Self-awareness is another important tool. Several years ago, Jarman asked all employees to complete a personal health risk factor assessment – an extensive questionnaire on lifestyle factors that calculates age in terms of health rather than years since they were born. “It was amazing to see the number of people who were 10 to 20 years older in health age than their chronological age,” Willis says.

The company uses safety meetings and other opportunities to promote healthy lifestyle choices that might detect potential problems before they begin to escalate. “Smoking is the leading cause of some of the big problems our drivers face,” says Jarman. So the company pays for the first round of a smoking cessation program and offers discounted access to further treatment, such as patches or even hypnotism.

Willis and Jarman like to keep health education simple. They might bring in cans of Crisco and bottles of olive oil to make a point about saturated fats, for example. Realizing that drivers’ lives are in truck stops, they bring in menus from truck stop restaurants and circle the items that are lower in fat.

“We accept that fact that it is tough,” Willis says. “They don’t have a chef with them all the time like Oprah does.”

Individual attention
The outreach is important, but Willis and Jarman believe their approach to employee wellness truly works because it’s managed at the employee level. Health management and claims prevention are part of the job description for Trucks Inc.’s four safety professionals, Willis says. “The safety department maintains a lengthy profile on each driver that includes health issues. Anybody who has a significant problem, it’s a managed case.”

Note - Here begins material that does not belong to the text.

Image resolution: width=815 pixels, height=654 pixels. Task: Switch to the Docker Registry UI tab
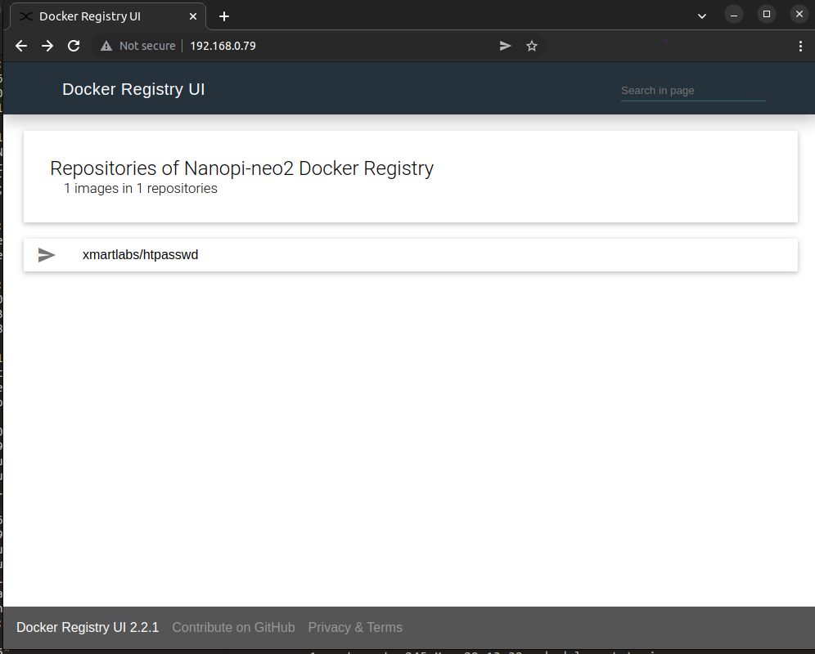coord(98,16)
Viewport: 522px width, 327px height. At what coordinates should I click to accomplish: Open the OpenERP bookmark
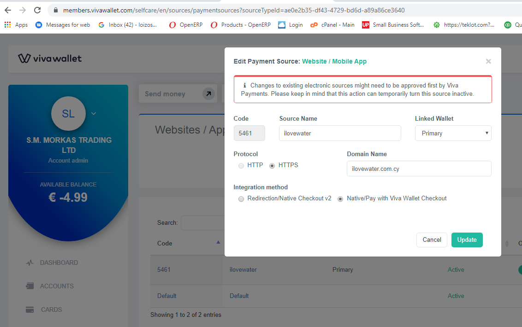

This kind of individualized management might fail at some trucking companies due to drivers’ objections over the intrusion. But Willis and Jarman think it works because of Trucks Inc.’s culture of respect for the driver from upper management to dispatchers to maintenance.

“We have a very personal environment here,” Jarman says. “We get very little resistance. When it does occur, it’s more about being afraid of doctors than about us interfering with their lives. We have not had anybody who hasn’t come around.”